Can you give any tips to make the adjustment easier ?

Thanks.

starsky27
10-26-2019, 01:58 PM
Sorry I’ve just read the posts after your initial post . I find the anticipation element that hardest to adjust to as well.

Tinykin
10-26-2019, 02:28 PM
Proper off table warm-up is always necessary. But let's face it, hardly any of us do any. A little hand flashing and a few knee kicks maybe.
One way to get the eye-body coordination and footwork going is to do some chopping from both wings early on in the practice. Try it for 5mins.

mart1nandersson
10-26-2019, 03:58 PM
Proper off table warm-up is always necessary. But let's face it, hardly any of us do any. A little hand flashing and a few knee kicks maybe.
One way to get the eye-body coordination and footwork going is to do some chopping from both wings early on in the practice. Try it for 5mins.

So true!!! :) I sometimes backfill our league team that mainly consists of juniors (12-15 year olds) and their warmup routine consists of jogging, jumping ropes and all sorts of dynamic stretching not suited for a tired middled aged body. Super professional and it does help especially since I'm foolishly trying to play a chopping game with consist of a lot ball chasing at the back of the court.

Kuba Hajto
10-28-2019, 04:48 PM
Following up with some of my conclusions and results.

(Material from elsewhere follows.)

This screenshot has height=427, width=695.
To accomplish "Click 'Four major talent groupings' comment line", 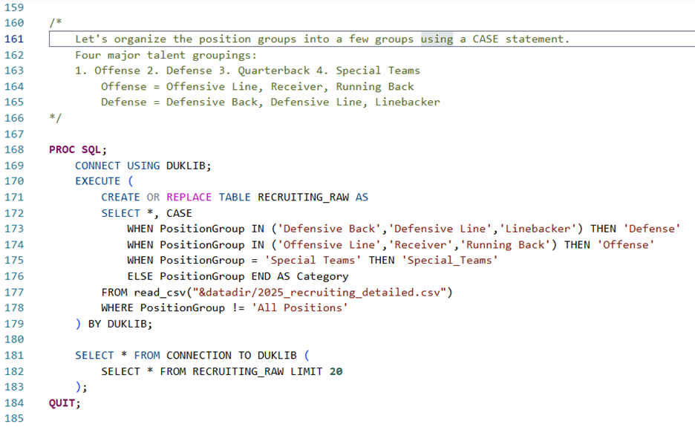I will [x=165, y=55].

I think watch videos do some shadow training and film yourself as well . This will help you.
I think this actually helped me a lot. Watching this:

https://www.youtube.com/watch?v=Os7C24HsqlQ&amp
and shadow training gave me more confidence in my strokes and I have less examples when I straight on hit the ball way too softly. I think that it also loosened up my hands. Another nice side effects is that now I when I am playing in the office balls have enough power so they are rarely blocked.

Another helpful drill I learned on last coached session was placing the ball as close to center of the table as possible while alternating forehand/backhand drive. Apart from building up footwork it also forces you training partner to slow down.

Now after 5-10 minutes I have decent enough consistency and it seems to continue to improve.